Endoscopic retrograde cholangiopancreatography (ERCP) is a test that uses a combination of X-rays and an endoscope. ERCP begins with a similar process to a usual upper GI endoscope session. The endoscope enter from the patient’s oral opening, through the stomach, reaches the duodenum, then stops around the bile and pancreatic duct. An air pump might be used for doctors to see the duct clearly. Then contrast dye, aka contrast medium, will be injected into the ducts for better observation.
Due to the high risk of post-procedure complications, ERCP is usually conducted for treatment rather than observation or examination. Several common treatments that can be done by ERCP include the following.
This procedure is used to treat severe Sphincter of Oddi Dysfunction(SOD) or papillary stenosis, medical conditions that involve a narrowed or malfunctioning sphincter. The sphincter is the muscle around the opening of the bile and pancreatic duct that controls the flow of juices into the duodenum. In the treatment procedure, small cuts will be made to the sphincter muscle, and the patient should experience relief of pain after this treatment.

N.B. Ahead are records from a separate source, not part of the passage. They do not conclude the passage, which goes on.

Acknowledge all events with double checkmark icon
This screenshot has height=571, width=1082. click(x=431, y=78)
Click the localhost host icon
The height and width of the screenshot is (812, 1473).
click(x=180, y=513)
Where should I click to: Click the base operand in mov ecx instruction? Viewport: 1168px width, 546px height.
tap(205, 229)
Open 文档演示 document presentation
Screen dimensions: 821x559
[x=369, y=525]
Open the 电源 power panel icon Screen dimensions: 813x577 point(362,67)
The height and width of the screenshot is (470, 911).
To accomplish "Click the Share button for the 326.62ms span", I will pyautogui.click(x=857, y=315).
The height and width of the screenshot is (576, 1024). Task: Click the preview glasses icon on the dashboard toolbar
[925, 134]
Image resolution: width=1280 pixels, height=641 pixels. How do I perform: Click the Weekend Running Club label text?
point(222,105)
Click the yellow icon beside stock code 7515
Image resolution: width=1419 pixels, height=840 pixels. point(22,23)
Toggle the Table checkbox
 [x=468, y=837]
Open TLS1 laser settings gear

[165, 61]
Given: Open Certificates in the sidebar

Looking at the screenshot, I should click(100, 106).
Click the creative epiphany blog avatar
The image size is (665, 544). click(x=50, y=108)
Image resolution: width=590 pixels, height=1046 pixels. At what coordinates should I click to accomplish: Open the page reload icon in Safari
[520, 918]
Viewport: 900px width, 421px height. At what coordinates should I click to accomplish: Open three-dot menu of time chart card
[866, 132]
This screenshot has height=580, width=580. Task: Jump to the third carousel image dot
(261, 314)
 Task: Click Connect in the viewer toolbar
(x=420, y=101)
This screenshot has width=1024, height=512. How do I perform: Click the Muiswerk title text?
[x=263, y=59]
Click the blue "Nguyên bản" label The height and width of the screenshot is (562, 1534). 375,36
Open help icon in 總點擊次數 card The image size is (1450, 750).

Gallstones (also known as bilestone) occur in 20% of Canadian women and 10% of men by the age of 60, and over 80% of patients reported no symptoms. Asymptomatic gallstones do not need treatment while symptomatic gallstones will require treatment such as removal of the stone. Using ERCP, removal of gallstones can be removed from the bile duct or the pancreatic duct.
When a duct is narrowed or blocked by scar tissues or tumours, a plastic or metal stent will be placed to widen the passage, this process is called the biliary stent placement. Stents can also treat the leaking issue of bile or pancreatic juice, which is caused by a small hole anywhere along the ducts.
Patients who were performed with an ERCP procedure can typically go home in the same day of operation. Some side effects to keep an eye on will be bleeding, infection, allergic reaction to anesthetic, dye or drug used, and perforation of the esophagus, stomach, duodenum, bile duct, or pancreatic duct.